(Source material begins)

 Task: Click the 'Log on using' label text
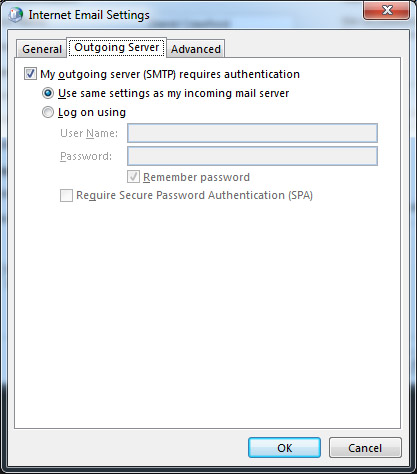point(92,112)

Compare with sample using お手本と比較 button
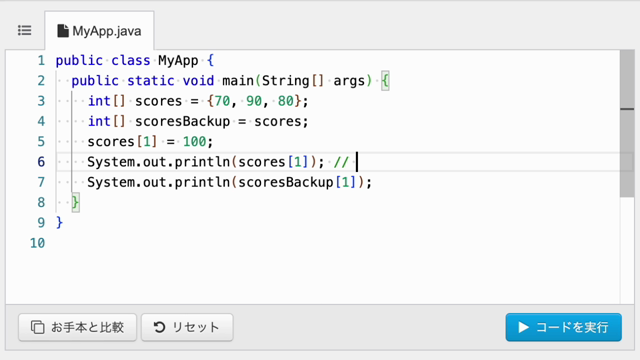click(x=78, y=327)
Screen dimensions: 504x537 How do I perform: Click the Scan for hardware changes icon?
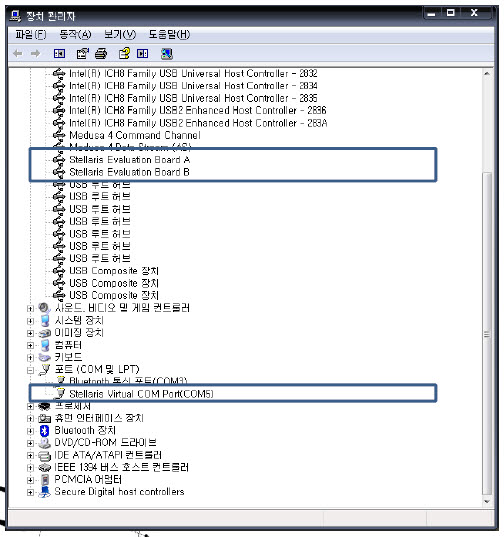coord(167,54)
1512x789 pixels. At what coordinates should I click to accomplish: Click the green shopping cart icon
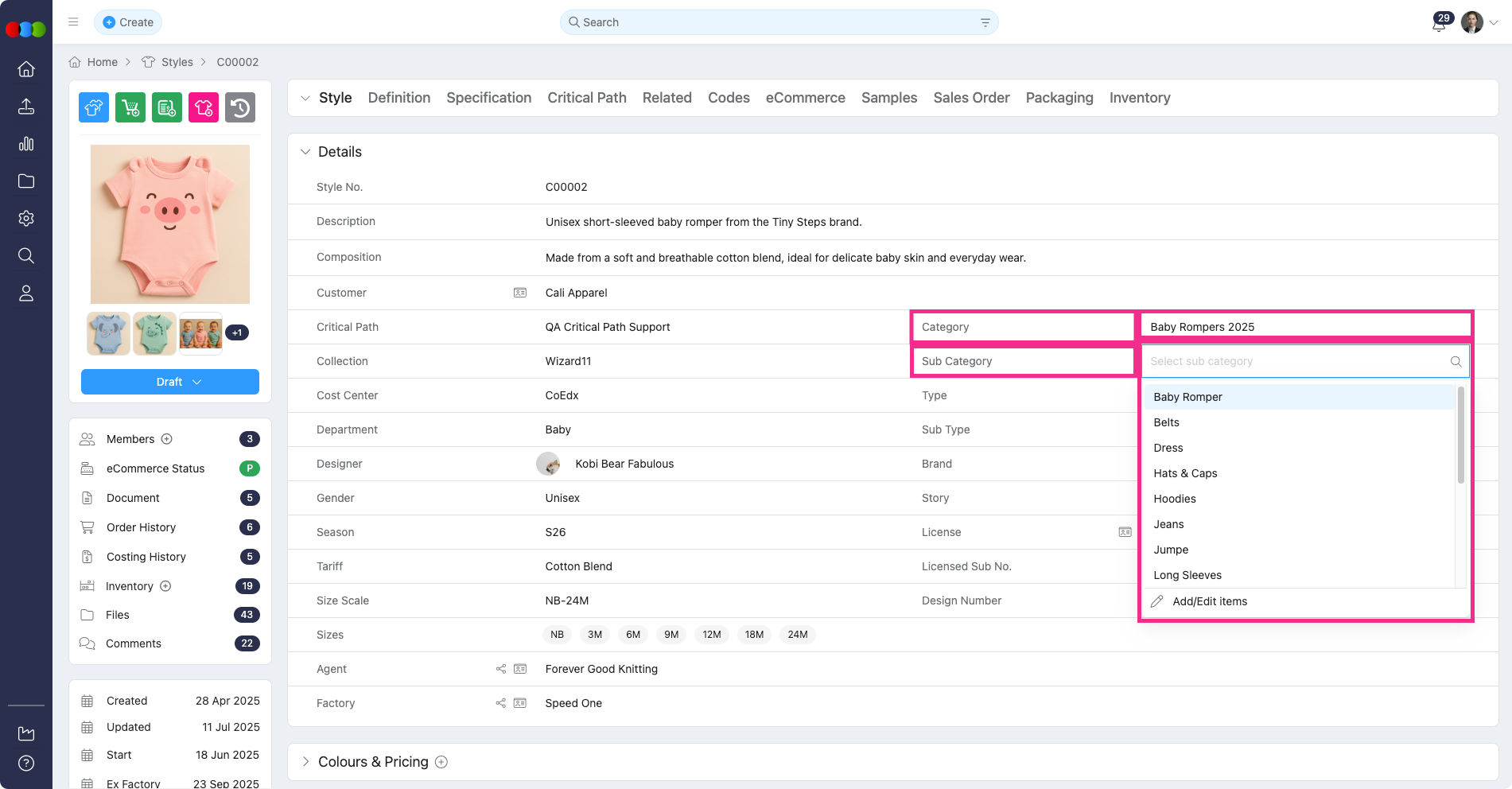[x=130, y=107]
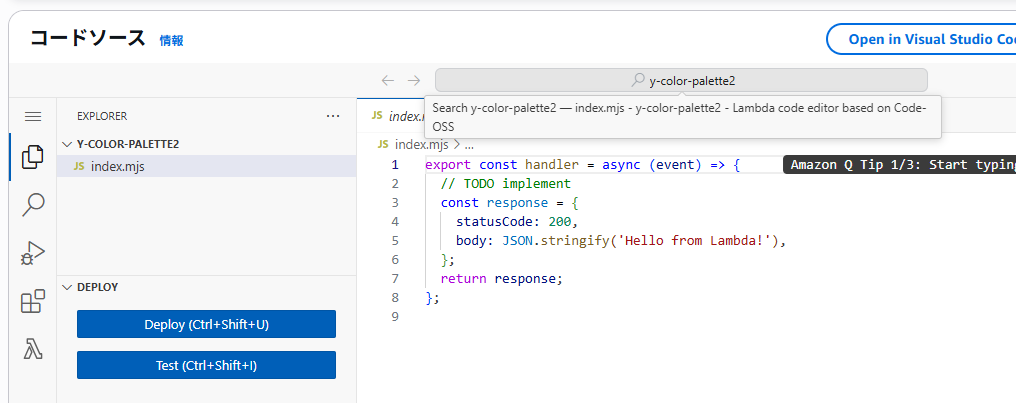Open the Run and Debug view
This screenshot has width=1016, height=408.
pyautogui.click(x=33, y=253)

(Source material ends)

__Problem to solve__. Every line above is to be returned exactly, with its pictures removed.

__Exercise result__.
 Task: Click the 'Log on using' label text
point(92,112)

Compare with sample using お手本と比較 button
click(x=78, y=327)
Screen dimensions: 504x537 How do I perform: Click the Scan for hardware changes icon?
coord(167,54)
1512x789 pixels. At what coordinates should I click to accomplish: Click the green shopping cart icon
[x=130, y=107]
Open the Run and Debug view
This screenshot has width=1016, height=408.
pyautogui.click(x=33, y=253)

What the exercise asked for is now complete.